Une candidature autonome assumée

Alors que les conseils municipaux viennent de désigner leurs grands électeurs pour le scrutin, Alexandra Borchio-Fontimp officialise ce lundi 15 juin 2026 sa candidature en actant la création de sa propre liste. La parlementaire antiboise de 44 ans se disait encore récemment prête à repartir en troisième position derrière le binôme qu'espérait former Dominique Estrosi-Sassone avec Philippe Tabarot. Cependant, elle n'avait jamais exclu de faire cavalier seul si les circonstances l'exigeaient.
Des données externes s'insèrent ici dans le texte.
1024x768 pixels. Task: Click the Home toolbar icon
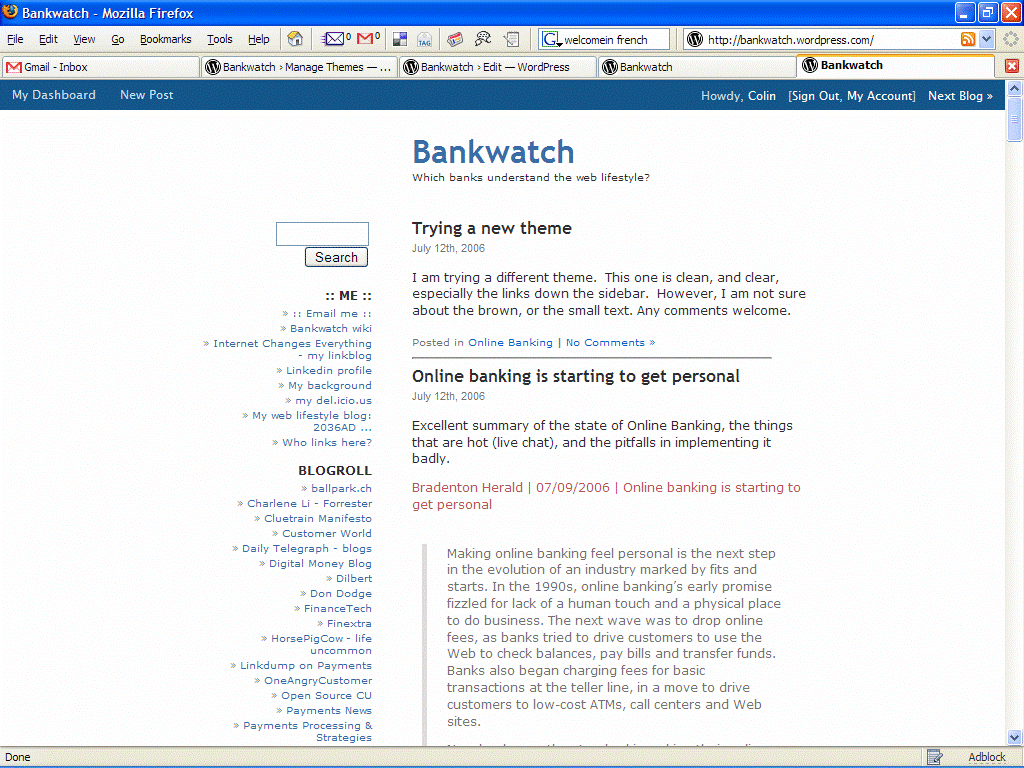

« J'appelle tous les élus à se rassembler derrière ma candidature pour défendre un département des Alpes-Maritimes fidèle à son passé, mais tourné vers l'avenir », déclare celle qui a été nommée en mai 2025 porte-parole adjointe du parti par Bruno Retailleau. Elle ajoute : « j'ai le soutien de mon maire, Jean Leonetti, et de mon député, Éric Pauget ».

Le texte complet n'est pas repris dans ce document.